SUPPLIED TEXT:
======

The Collings/Collins Cemetery
The following was written by Captain N. W. Evans and published in the Adams County Record on Thursday August 30, 1906 regarding the Collings Cemetery.
I visited the Old Collings Cemetery just south of town the other day and found it in a neglected condition. This cemetery was named for the first person buried within its confines--James Collings, a soldier of the Revolution, who passed to his reward in 1802. Mr. Collins was the first settler in this section, having laid out a tract of land of four hundred acres on which he built his cabin home, near the site of his burial place, a half mile south of the present limit of West Union. This was in 1795 and this entire section was in forest primeval while wild animals were plentiful and many trails of the Red Man could still be observed.
The nearest neighbors of Mr. Colings were the Mc Clanahan family. Another neighbor was Ephraim Cole, who occupied the present Trotter farm, just east of West Union. The owner of this farm was also a soldier of the Revolutionary War and he is buried in the village cemetery, immediately in front of the grave of Justice Smashea. Mr. Cole rendered valiant services to the continental Army and came very near meeting the same fate of Nathan Hale, the celebrated patriot. He afterward moved to West Union and died in the house now occupied by the aged Jabez Eagle.
The actual site of West Union was taken up by Robert Mc Clanahan, 100 acres. The name Harper, as applied to the early plot of the village was received from George Harper , who took up 100 acres now owned by Salathiel Sparks. Other settlers in the immediate neightborhood were James Collings, Robert Mc Clanahan, Salathiel Sparks, Jr. and General Darlington. The old public well, near the Wood Millinery Store was in that early day, a fine spring, to which the wild deer came in droves to quench their thirst. Robert Mc Clanahan built his cabin here. He is buried at North Liberty.

======

SUPPLIED MATERIAL:

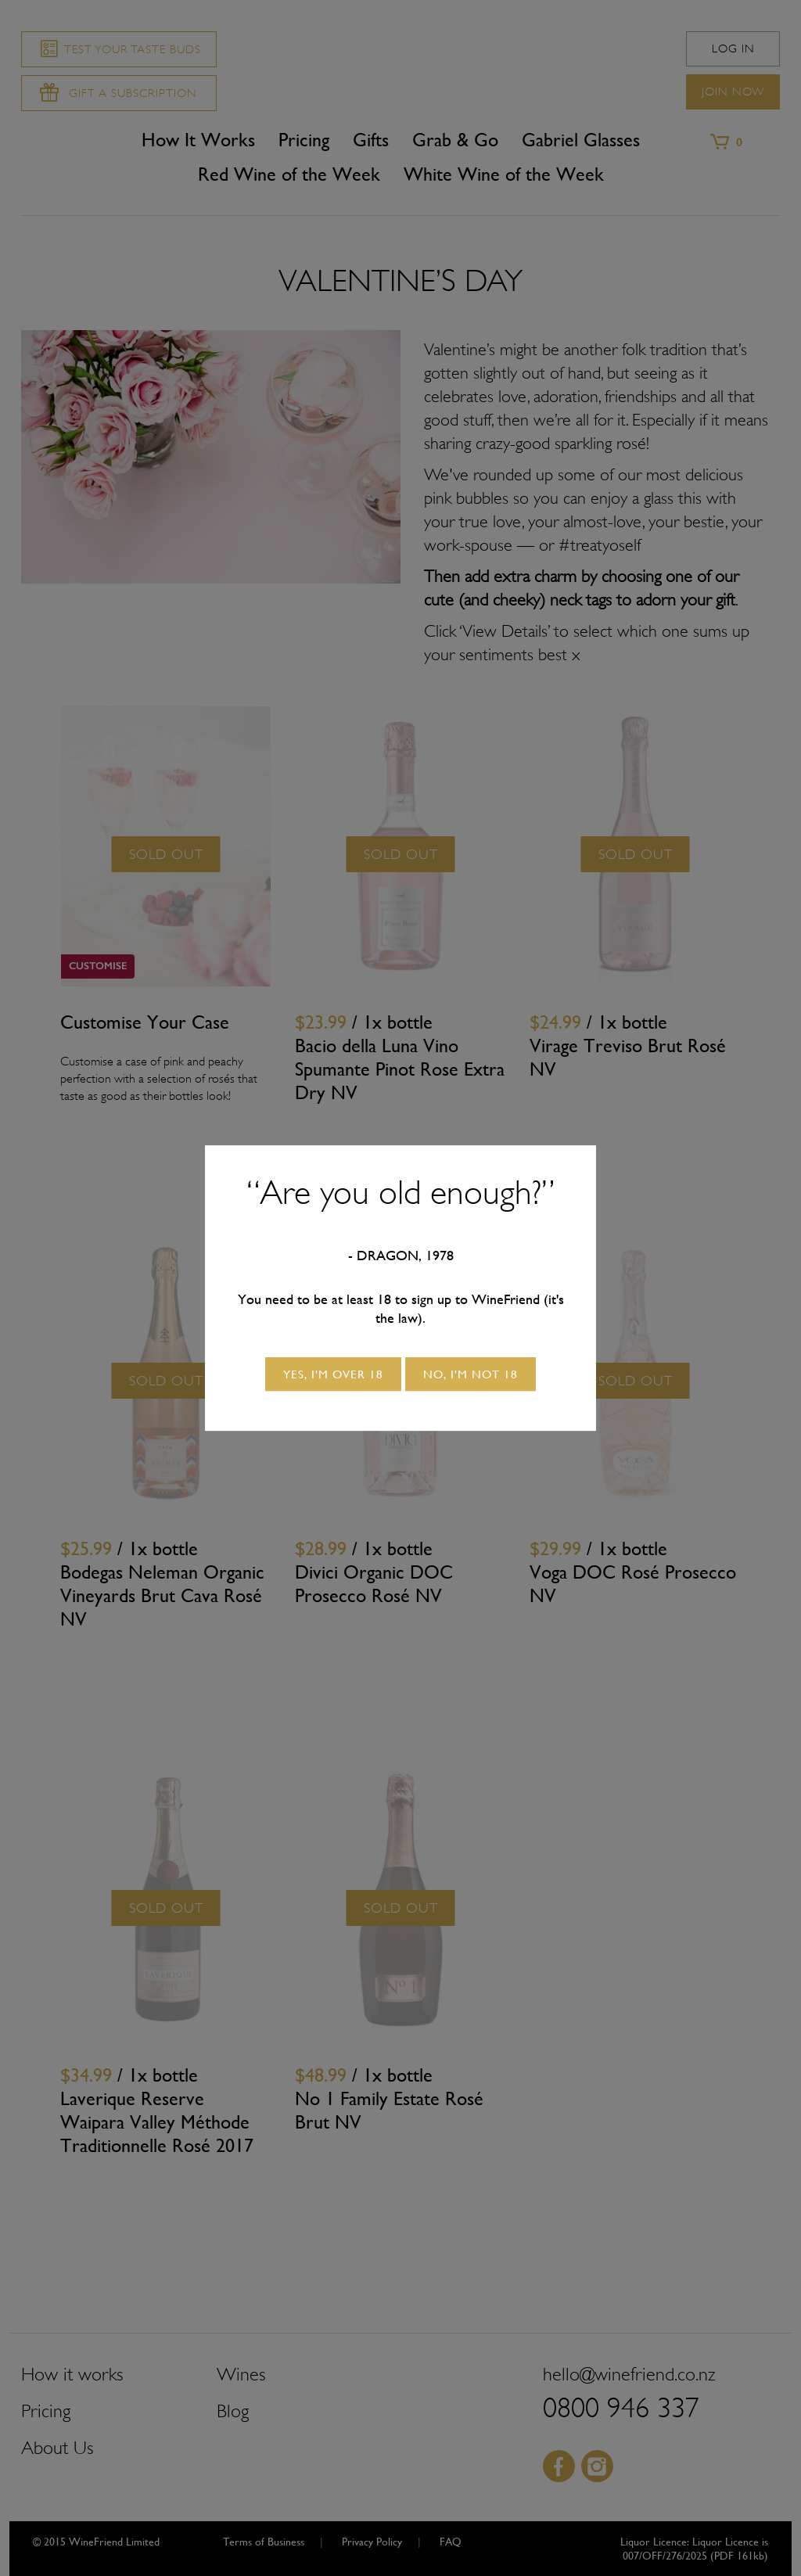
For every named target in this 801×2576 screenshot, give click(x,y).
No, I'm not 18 (470, 1374)
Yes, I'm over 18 (333, 1374)
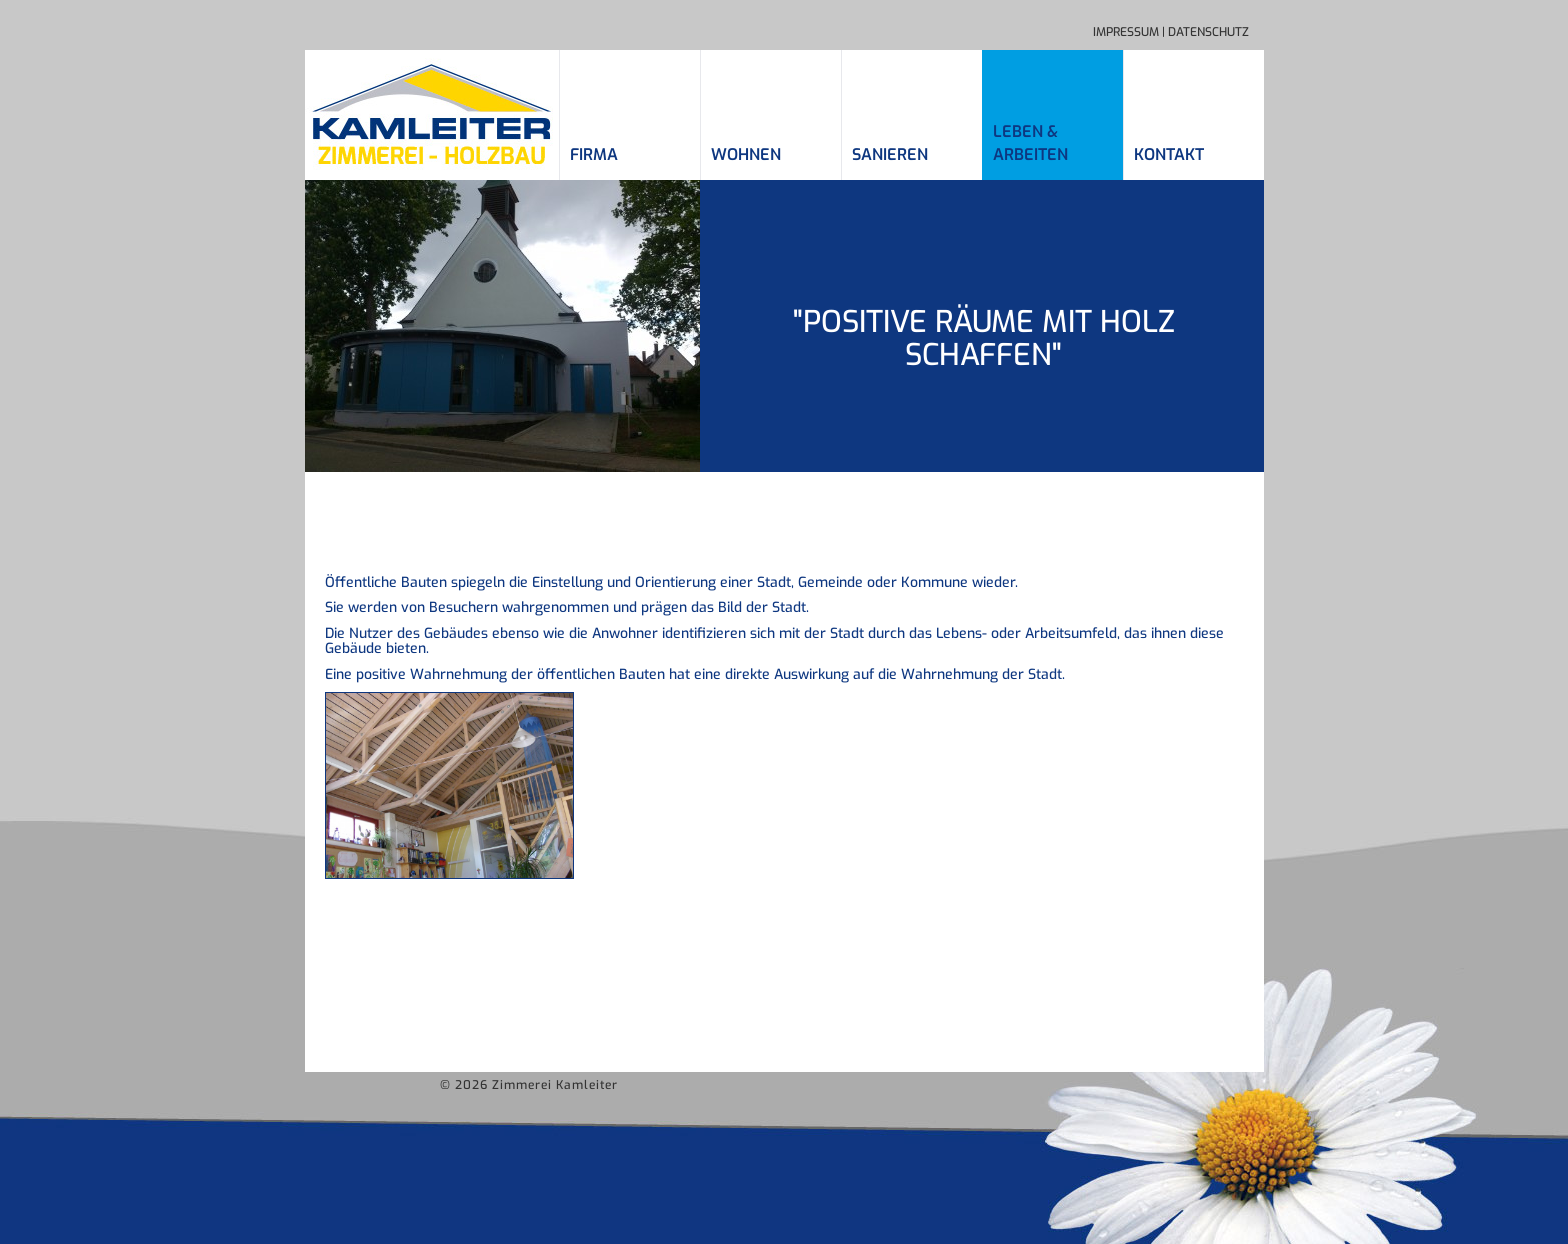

======

OBJECTIVES:
1) Answer these from the Collings Cemetery article:
(a) In what year did James Collings die?
(b) Where in the village cemetery is Ephraim Cole buried?
(c) Where is Robert Mc Clanahan buried?
2) Carry the Collings Cemetery article forward from its final sentence.

THE RESPONSES:
1)
(a) 1802
(b) Immediately in front of the grave of Justice Smashea
(c) At North Liberty

2)
Now I would like to make a suggestion to the people of West Union and in the columns of the Record. I'm sure they will observe it. I would like to see the cemeteries re-interred in a public burial ground where their graves could be properly kept and I believe the public spirited citizens of this village should take this step because of endured privations and hardships that so many of these people went through. I hope this suggestion maybe taken in a kindly spirit and I trust enought interest may be assured to result in this commendable action being taken.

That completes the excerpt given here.